To provide more information on how culture and tradition affects the Cordillerans’ access to health services and their attitude towards gender equality, the Cordillera Regional Social Development Committee (CAR RSDC) resolved to request the Philippine Statistics Authority to provide the CAR RDC with the region’s population data disaggregated by ethnolinguistic tribe, preferably down to the barangay level.
This is in the light of the results of the 2013 National Demographic and Health Survey (NDHS) presented by Ms. Bettina Joy Villanueva of PSA-CAR during the CAR RSDC meeting held on November 28, 2014.
According to Ms. Villanueva, there are 16 infant deaths recorded for every 1,000 live births in the Cordillera, while there are about 25 deaths for every 1,000 live births among children under five years of age.
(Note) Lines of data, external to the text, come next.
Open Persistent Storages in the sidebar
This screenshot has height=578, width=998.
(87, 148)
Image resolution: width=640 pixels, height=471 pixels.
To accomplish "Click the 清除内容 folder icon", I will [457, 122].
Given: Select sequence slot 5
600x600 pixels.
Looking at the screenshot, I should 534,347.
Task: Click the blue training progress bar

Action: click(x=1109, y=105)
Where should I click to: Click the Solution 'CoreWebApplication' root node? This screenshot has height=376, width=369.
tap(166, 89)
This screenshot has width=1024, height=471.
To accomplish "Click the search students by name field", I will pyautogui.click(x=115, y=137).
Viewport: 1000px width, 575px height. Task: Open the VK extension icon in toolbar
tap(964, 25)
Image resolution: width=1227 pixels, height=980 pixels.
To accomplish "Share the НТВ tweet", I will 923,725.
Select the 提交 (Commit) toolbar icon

While these figures are better than the national figures of 23% and 32% for infant mortality and under-five mortality deaths, respectively, the RSDC believes that a lot has to be done particularly since it was also reported that 4 out of ten newborn babies are not subjected to postnatal checkups.
DOH-CAR’s ARD Amelita Pangilinan shared that one factor that could have contributed to this low postnatal checkup turnout is the difficulty of some households in the region’s remote areas in accessing health facilities. Another factor, she said, could be religious and cultural beliefs that may influence the extent by which supposed beneficiaries access health services.
Through the requested ethnolinguistic data, the RSDC also hopes to study the extent by which culture influences the Cordillerans’ attitudes towards violence against women or men. According to the NDHS results, about 19 percent of the interviewed women in the Cordillera agree that a husband is justified in hitting his wife if the latter neglects their children, argues with the husband, burns the food, leaves the house without telling the husband, or refuses to have sex with him.
Information on how culture influences these behavior and attitudes will guide the government’s program implementers in coming up with more responsive and effective programs and projects to address these concerns.
The 2013 NDHS is the 10th in a series of surveys conducted by PSA every five years since 1968. It is designed to assess the demographic and health situation in the country and across the regions. (Virginia Anceno and Ma. Emelie Daquipil, NEDA-CAR)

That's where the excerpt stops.